» **Study text**
Abstract, originally published in Epilepsia
Objective: Many nutrients essential to the fetus and for proper function of the placenta itself cannot freely diffuse across membrane barriers, and their transplacental transfer depends on transporters. Our previous studies provided evidence for altered expression of transporters for folic acid in trophoblasts exposed to antiseizure medications (ASMs). The goal of the current study was to explore the effects of older and newer ASMs on the expression and function of uptake transporters for choline, which interacts with folate at pathways for methyl group donation.

» **To do**
1. In the abstract on antiseizure medications and placental transporters, which nutrient does choline interact with at pathways for methyl group donation?
2. Pick up the abstract on antiseizure medications and placental choline transport after its last sentence and write the next part.

» **Dataset entries**
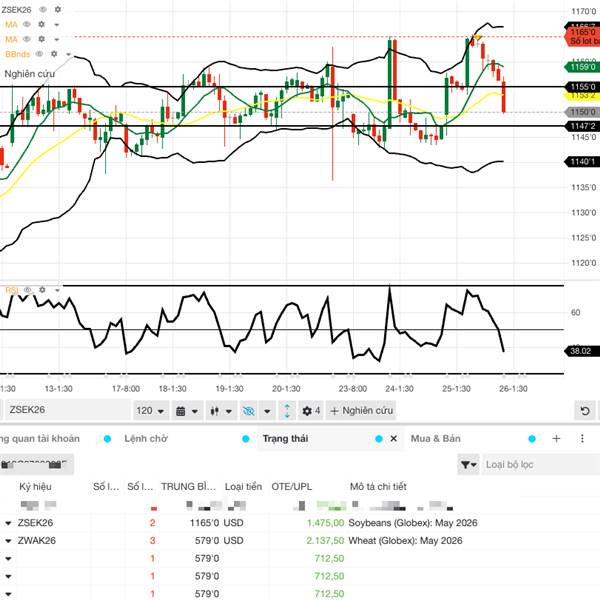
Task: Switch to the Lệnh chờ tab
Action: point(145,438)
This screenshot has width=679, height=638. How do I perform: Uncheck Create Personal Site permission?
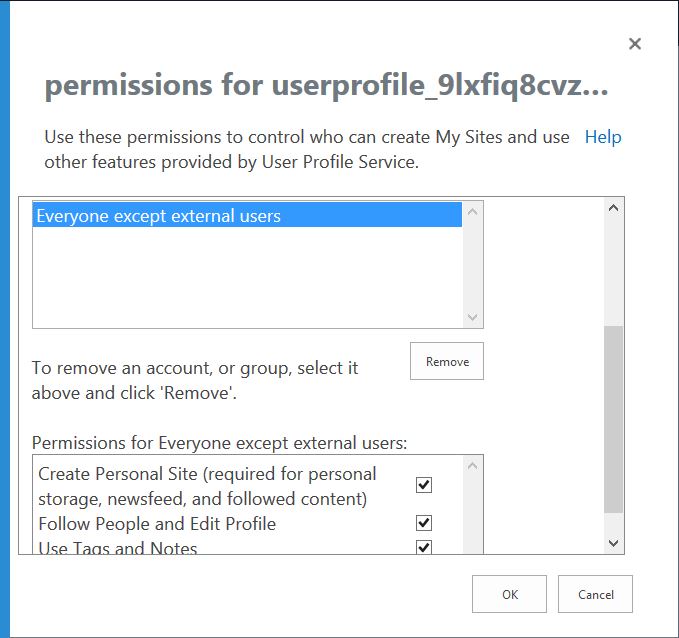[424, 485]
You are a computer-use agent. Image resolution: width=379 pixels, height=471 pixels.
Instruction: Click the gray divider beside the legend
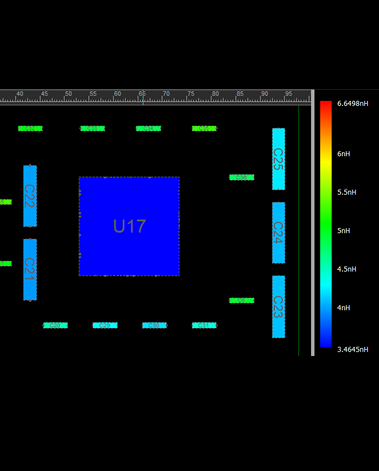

» **Exercise answers**
1. Folate.

2.
Methods: BeWo cells were incubated for 2 or 5 days with valproate (42, 83, or 166 µg/ml), carbamazepine (6 or 12 µg/ml), levetiracetam (10 or 30 µg/ml), lamotrigine (3 or 12 µg/ml), lacosamide (5, 10, or 20 µg/ml), or their vehicles (n = 6/treatment group). Quantitative polymerase chain reaction (PCR) analysis was utilized to study the effects of ASMs on the transcript levels of the choline transporters SLC44A1 (CTL1) and SLC44A2 (CTL2). Transporter protein expression in valproate?treated cells was assessed by western blot analysis. Choline and acetylcholine were quantified in cell lysates by a choline/acetylcholine assay kit.
Results: Compared with controls, valproate and levetiracetam at high therapeutic concentrations (83 and 30 µg/ml, respectively) lowered choline transporter transcript levels by up to 42% and 26%, and total choline levels by 20% and 21%, respectively (p < .05). At 83 ?g/ml, valproate additionally reduced CTL1 and CTL2 protein expression, by 39 ± 21% and 61 ± 13% (mean ± SD), respectively (p < .01). Carbamazepine reduced SLC44A1 transcript levels, whereas lacosamide modestly decreased the expression of SLC44A2. Lamotrigine did not alter choline transporter expression.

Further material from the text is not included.